Leaving your tween home alone for the first time is a major milestone. Not only does it significantly increase your child’s level of independence, but also your own. It’s a chance to build trust and also an opportunity to gauge what skills they still need to develop. There are real risks in leaving children home unsupervised and it’s not a decision that should be made hastily.
Before leaving your child alone, it’s important to make sure they possess the necessary maturity and comfort level. Consider how your child handles responsibilities like homework or chores without direct supervision. Can you trust them to follow your rules and meet expectations? Do they exhibit good judgment in new or stressful situations? If you’ve answered satisfactorily, it’s time to prepare your child for their first solo stint at home.
Stay in Communication
Setting up solid communication channels is the first step in preparing your child for staying home alone. Encourage your child to talk freely about their thoughts and feelings about being alone. Thoroughly address any fears or concerns they may have. Check with them again after their first experience staying home alone and address any additional concerns that arise.
Unless you still have a landline, you’ll need to provide your child with some alternative means to keep in touch. Tablets and computers offer chat platforms that help you stay connected but these options can’t make emergency calls. However, you might not be entirely comfortable with your child having a regular cell phone. Instead, try a phone for kids with limited features for added safety and peace of mind.
Establishing check-ins with your child at regular intervals is also beneficial. Maybe you would like a call once they get home from school. Or you might want to get a text every hour to ensure all is well. Your child should know when you’ll be available and when you will not. It’s also helpful to have a list of other people they can call if they get scared or lonely.

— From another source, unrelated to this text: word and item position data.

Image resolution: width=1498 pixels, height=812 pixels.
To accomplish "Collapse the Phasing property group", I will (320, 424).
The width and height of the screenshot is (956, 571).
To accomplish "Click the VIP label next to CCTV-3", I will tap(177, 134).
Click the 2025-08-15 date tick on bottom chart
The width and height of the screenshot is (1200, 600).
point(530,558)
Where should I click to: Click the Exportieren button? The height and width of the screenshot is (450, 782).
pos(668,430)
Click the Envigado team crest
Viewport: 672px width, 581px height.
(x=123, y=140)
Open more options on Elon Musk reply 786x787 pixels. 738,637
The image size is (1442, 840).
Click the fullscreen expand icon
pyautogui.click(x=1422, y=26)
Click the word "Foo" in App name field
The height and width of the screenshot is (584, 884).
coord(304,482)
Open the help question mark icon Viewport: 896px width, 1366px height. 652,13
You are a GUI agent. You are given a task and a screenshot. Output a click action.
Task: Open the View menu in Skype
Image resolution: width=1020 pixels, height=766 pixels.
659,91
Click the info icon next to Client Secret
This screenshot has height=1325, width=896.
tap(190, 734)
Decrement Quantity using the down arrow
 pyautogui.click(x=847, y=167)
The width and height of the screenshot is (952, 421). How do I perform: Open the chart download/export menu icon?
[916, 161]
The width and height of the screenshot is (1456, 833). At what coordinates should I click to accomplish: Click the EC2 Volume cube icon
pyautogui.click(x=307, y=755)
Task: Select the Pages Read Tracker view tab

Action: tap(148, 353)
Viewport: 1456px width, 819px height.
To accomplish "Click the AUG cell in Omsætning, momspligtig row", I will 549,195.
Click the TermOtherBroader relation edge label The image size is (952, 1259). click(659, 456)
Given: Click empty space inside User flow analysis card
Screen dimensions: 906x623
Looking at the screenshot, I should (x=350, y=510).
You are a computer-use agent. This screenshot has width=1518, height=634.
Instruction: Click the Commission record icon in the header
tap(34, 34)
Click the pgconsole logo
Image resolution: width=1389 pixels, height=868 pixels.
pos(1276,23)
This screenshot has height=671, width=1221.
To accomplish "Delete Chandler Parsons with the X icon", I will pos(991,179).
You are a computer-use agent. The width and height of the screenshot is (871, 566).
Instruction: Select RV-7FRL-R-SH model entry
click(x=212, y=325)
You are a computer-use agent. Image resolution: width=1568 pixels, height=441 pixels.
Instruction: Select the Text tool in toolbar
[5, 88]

Create Emergency Plans and Safety Lessons
Take ample time to have conversations about how to handle possible emergencies. Children should know exactly what to do in an emergency and how to contact 9-1-1 if necessary. Have plans in place for things like fires, bad weather, accidents, or injuries. Practicing fire drills, 9-1-1 calls, and basic first aid are hugely beneficial. Building these skills is not only life-saving but it can also increase your child’s confidence while they are alone.
Basic safety talks are also vital. Ensure your child knows not to answer the door while they are alone. They should have a firm understanding of internet safety if they have access to computers, phones, or tablets. Let them know what household items or activities are unsafe while alone. The Red Cross offers safety classes and a first aid app to give your child tools for whatever may arise.
Finally, childproofing your home is always a sound idea. Keep any weapons or power tools locked away securely. Make sure alcohol or prescription medications are inaccessible. You may want to keep chemicals, poisons, or other toxic items that could cause injury away from your child, too.
Outline Rules and Expectations
Clearly defining rules and guidelines helps give children a sense of what to expect and how to behave. It’s important to be specific and even put these ground rules in writing where they can easily see them. Ensure that your child fully understands these rules before leaving them alone. Some common rules might be:
- Not answering the door or the phone
- No having friends over
- Not using the stove or oven
- No going outside without permission
- Screen time limits
- Internet usage rules
Giving them a list of what to do with their time is as helpful as telling them what not to do. You can have them work on homework or chores while you are away. You might also give them the responsibility of fixing themselves a snack. Be sure they have the skills necessary for whatever tasks you assign. This will help them keep busy (and hopefully out of trouble) until your return.
Get in Some Practice
Once you have gone over all of the basics with your tween, it’s time for some quizzing and practice runs. You might do walkthroughs of the more complicated tasks they must complete, such as disarming the house alarm. Ask them to talk through how they would handle common scenarios or where to find important information.
Doing a brief practice run before leaving them for longer will test their readiness for the real thing. Leave them alone while you go visit with the neighbors or make a trip to the gas station. The more practice you give them, the more secure they’ll feel when you actually leave them home alone.
Limit time away to an hour or less until you know your child has a handle on being home alone. Leaving them alone with siblings isn’t advisable until you are sure they are entirely comfortable. As an extra precaution, you might also let a neighbor or two know your child will be home. You can let your child know that their neighbor is on standby if anything should come up.
There is no one-age-fits-all approach when it comes to leaving your child alone for the first time. Use good judgment and have plenty of conversations with your child beforehand. Take ample time to prepare them for what to expect and things they might not anticipate. Use the opportunity to teach additional life skills and tap into new resources of confidence. If you prep them sufficiently, they will be ready to navigate this exciting new responsibility.